▶ Stored dataset entries
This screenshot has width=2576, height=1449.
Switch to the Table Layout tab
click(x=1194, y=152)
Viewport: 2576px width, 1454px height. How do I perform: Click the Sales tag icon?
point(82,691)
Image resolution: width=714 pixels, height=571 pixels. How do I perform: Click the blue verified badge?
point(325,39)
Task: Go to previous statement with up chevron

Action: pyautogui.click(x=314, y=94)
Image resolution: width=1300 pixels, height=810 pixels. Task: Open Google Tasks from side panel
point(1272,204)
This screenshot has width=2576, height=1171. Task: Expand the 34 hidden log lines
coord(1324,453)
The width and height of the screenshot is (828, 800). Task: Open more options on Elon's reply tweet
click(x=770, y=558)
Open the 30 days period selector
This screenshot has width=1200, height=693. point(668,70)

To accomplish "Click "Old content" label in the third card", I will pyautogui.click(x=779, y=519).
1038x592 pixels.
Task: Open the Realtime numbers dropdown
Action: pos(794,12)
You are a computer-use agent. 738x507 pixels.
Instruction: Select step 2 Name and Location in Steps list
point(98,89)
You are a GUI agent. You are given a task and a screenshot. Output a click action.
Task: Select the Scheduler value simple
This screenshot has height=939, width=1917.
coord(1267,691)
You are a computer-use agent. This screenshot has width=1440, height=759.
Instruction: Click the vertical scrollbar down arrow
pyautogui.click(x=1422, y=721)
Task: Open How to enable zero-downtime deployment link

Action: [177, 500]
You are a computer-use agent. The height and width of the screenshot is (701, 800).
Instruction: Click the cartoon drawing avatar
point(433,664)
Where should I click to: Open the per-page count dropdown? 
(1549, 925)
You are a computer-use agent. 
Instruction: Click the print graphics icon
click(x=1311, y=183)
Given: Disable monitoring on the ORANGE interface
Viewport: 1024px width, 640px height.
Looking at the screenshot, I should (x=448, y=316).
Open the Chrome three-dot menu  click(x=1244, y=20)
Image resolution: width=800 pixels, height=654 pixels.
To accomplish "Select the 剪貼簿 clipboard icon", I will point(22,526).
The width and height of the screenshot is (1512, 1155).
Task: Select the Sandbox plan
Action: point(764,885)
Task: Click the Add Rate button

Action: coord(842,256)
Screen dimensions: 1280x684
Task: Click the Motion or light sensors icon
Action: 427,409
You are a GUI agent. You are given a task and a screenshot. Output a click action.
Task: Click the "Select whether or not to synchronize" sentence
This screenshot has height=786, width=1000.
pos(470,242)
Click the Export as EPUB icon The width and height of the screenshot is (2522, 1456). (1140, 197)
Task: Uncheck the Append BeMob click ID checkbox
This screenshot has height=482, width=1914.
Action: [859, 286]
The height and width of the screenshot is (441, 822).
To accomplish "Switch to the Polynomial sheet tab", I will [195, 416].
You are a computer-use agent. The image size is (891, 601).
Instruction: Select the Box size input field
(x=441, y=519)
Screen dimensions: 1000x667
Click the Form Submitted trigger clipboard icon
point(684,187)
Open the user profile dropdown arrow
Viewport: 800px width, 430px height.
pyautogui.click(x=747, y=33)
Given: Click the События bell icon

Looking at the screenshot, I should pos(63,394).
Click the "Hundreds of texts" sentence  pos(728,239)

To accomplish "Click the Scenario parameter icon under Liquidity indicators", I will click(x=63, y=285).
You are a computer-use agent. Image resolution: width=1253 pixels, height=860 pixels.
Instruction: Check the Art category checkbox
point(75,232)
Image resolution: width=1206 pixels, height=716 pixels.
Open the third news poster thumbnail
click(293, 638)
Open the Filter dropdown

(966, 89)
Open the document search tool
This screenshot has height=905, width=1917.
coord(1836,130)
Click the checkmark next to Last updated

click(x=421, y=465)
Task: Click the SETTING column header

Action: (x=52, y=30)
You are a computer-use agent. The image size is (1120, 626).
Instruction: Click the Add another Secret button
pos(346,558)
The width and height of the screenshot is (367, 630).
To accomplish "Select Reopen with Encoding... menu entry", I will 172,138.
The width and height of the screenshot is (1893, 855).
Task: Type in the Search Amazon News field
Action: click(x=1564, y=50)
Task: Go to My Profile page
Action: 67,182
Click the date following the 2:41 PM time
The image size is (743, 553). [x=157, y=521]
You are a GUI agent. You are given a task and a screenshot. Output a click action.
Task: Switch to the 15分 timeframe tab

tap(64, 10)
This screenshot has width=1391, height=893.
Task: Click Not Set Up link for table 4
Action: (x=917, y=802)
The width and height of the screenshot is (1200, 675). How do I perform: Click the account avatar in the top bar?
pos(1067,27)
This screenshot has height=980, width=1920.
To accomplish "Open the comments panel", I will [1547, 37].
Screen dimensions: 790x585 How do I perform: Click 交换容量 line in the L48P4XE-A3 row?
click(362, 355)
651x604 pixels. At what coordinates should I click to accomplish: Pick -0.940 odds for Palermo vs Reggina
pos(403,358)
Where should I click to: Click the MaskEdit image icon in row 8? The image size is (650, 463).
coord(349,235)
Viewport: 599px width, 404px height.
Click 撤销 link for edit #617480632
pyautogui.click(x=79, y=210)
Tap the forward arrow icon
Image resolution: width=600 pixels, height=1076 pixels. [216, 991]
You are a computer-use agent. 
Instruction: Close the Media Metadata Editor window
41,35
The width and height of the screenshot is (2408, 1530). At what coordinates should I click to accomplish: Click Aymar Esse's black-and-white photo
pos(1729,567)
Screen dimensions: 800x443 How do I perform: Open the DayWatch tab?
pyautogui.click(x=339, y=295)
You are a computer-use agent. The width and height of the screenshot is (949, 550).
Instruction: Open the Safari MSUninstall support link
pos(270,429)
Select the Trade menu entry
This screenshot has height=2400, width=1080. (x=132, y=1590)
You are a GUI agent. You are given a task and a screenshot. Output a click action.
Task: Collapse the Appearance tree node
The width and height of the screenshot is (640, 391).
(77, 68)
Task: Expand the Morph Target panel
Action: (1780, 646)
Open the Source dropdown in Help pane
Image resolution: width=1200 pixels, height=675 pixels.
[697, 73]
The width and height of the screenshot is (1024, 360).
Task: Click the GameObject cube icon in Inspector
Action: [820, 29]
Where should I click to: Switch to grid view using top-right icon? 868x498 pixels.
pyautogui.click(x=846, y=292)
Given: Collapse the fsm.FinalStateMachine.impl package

▶ PROBLEM
Copy out the part of the entries above that opens with the line containing "will pyautogui.click(x=779, y=519)." and closes with the line containing "Action: point(764,885)", including both of those lines. Reproduce every line in between unchanged.

▶ SOLUTION TO THIS EXERCISE
To accomplish "Click "Old content" label in the third card", I will pyautogui.click(x=779, y=519).
1038x592 pixels.
Task: Open the Realtime numbers dropdown
Action: pos(794,12)
You are a computer-use agent. 738x507 pixels.
Instruction: Select step 2 Name and Location in Steps list
point(98,89)
You are a GUI agent. You are given a task and a screenshot. Output a click action.
Task: Select the Scheduler value simple
This screenshot has height=939, width=1917.
coord(1267,691)
You are a computer-use agent. This screenshot has width=1440, height=759.
Instruction: Click the vertical scrollbar down arrow
pyautogui.click(x=1422, y=721)
Task: Open How to enable zero-downtime deployment link

Action: [177, 500]
You are a computer-use agent. The height and width of the screenshot is (701, 800).
Instruction: Click the cartoon drawing avatar
point(433,664)
Where should I click to: Open the per-page count dropdown? 
(1549, 925)
You are a computer-use agent. 
Instruction: Click the print graphics icon
click(x=1311, y=183)
Given: Disable monitoring on the ORANGE interface
Viewport: 1024px width, 640px height.
Looking at the screenshot, I should (x=448, y=316).
Open the Chrome three-dot menu  click(x=1244, y=20)
Image resolution: width=800 pixels, height=654 pixels.
To accomplish "Select the 剪貼簿 clipboard icon", I will point(22,526).
The width and height of the screenshot is (1512, 1155).
Task: Select the Sandbox plan
Action: point(764,885)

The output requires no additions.